I felt nervous for sure, but at the same time I was confident. On March 2015, I got in front of 800 people (and more, since I was life-streamed) and gave my talk about how different cultural perspectives on creativity influenced psychological wellbeing. I remembered getting into the zone, and then in the middle of the speech I woke up a bit and started to think of my situation from a meta-perspective: I am the man who cannot speak who is giving a speech.
Today that speech has opened the door for me to continue doing stuff that would seem impossible to my former self, which I would never even thought of doing because they seem unfathomable given the condition I had. I always thought I was going to live a relatively quiet life in the sidelines. My greatest fantasy back then was about how nice it would be if I was invited to people’s dinner parties, sitting quietly and listening in (nevertheless appreciated for my silent company), and by the time I was in my thirties I may be able to be relaxed enough to not go running off to de-stress in the bathroom from time to time. Wouldn’t that be lovely?
My life became greater than my fantasies. Now I organize Meetup groups in the New York City area, initiate social outings, and own a Youtube Channel in which I talk about personality types. As the one who formally cannot connect with others, I created and led a popular networking event between creative minds for a group I organize called Creative Instigators. I continue to be a speaker, giving workshops for companies, and I work as a life coach.

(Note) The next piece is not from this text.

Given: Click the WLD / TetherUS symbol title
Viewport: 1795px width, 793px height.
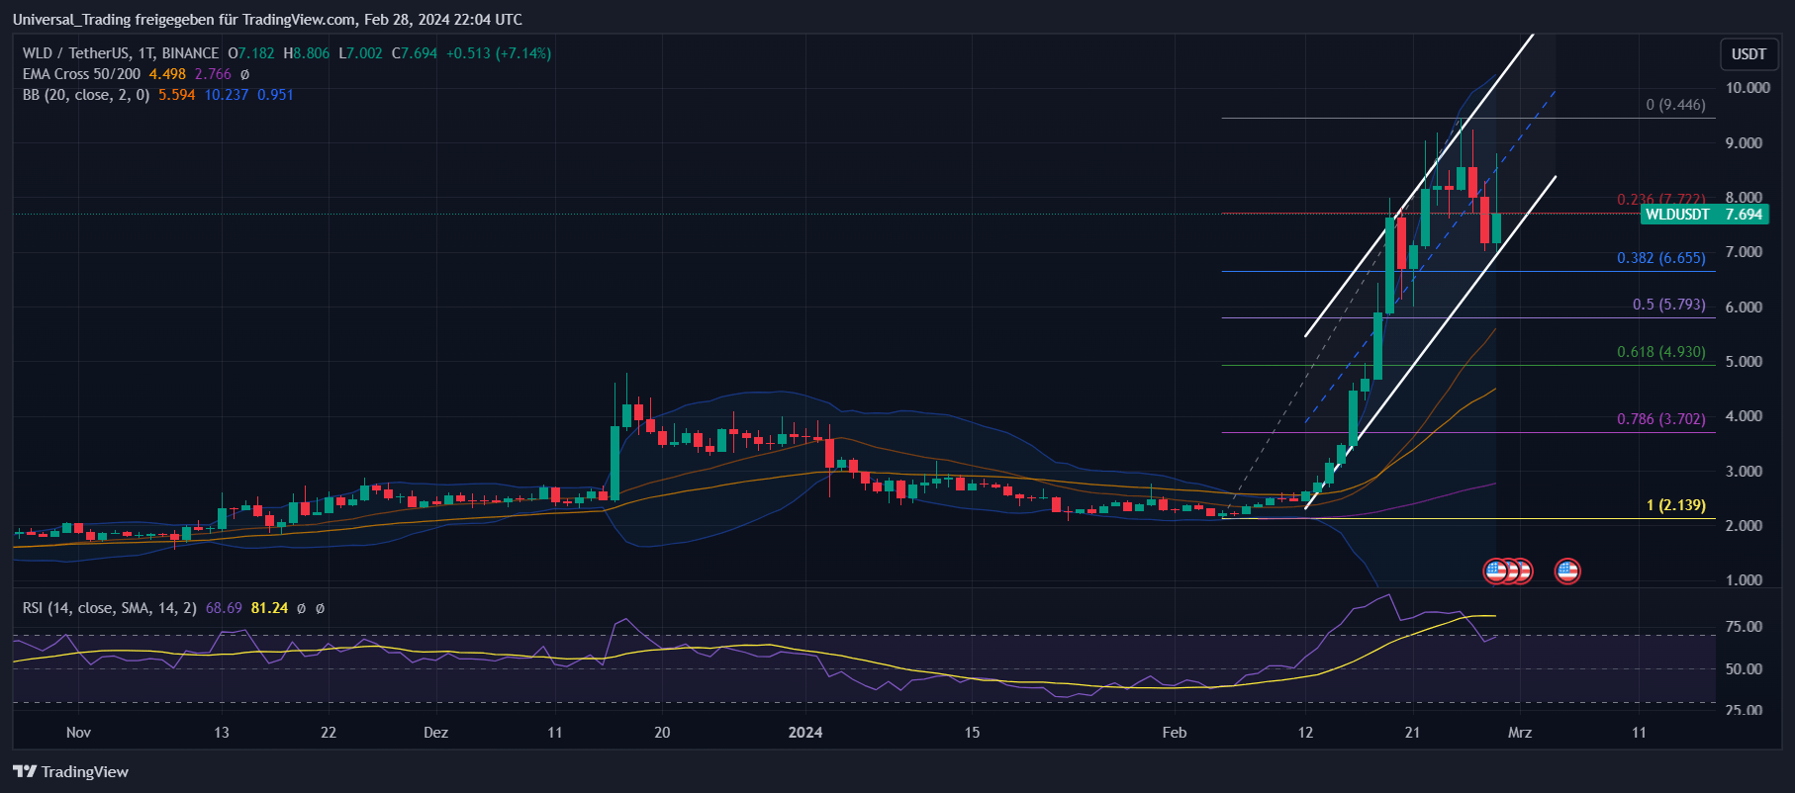Looking at the screenshot, I should click(121, 53).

My life is far from a utopia and I continue to struggle. Even though I have the confidence to speak (I even earn money for that once impossible task of “explaining things”), there are more obstacles I have to tackle, like how to keep up the momentum of the Meetups I form, how to be a better, more inspiring leader, and how to say “um” less when I speak. It is funny how today I can berate myself over these prickly problems when my old arch nemesis was good ol’ Social Anxiety itself. I forgot what I used to deal with and thus I can be rather harsh on myself. Those obstacles are simply a few levels up from dealing with social anxiety, as they belong to the same theme. This theme for my life is called “How to Connect with Others,” and in order to play it, I had to start from the ground up, unlike many others who start closer to the middle level.
And that is it. In order to fully understand the theme of connection, unlike many others I had to start from the very bottom. I had to experience how it was like to feel complete powerlessness and deprived of any ability to connect. I think back to my lashing out at the universe and then coming back asking for its assistance as if I were in a tragi-comical relationship, and I knew why what happened to me happened. This journey I had taken was a painful one, but in turn the pain turned into a beautiful story for my life that I will never take back, even if I were tantalized with the option of going back in time so that I can be given the relief of being “socially average” for over the first two and a half decades of life. This terrible sense of lack allowed me to be appreciative of the abundance I was given, to truly understand what it means to connect with others because I had to struggle with it even at the most basic level. And for that, I think the universe made my life into a meaningful artwork.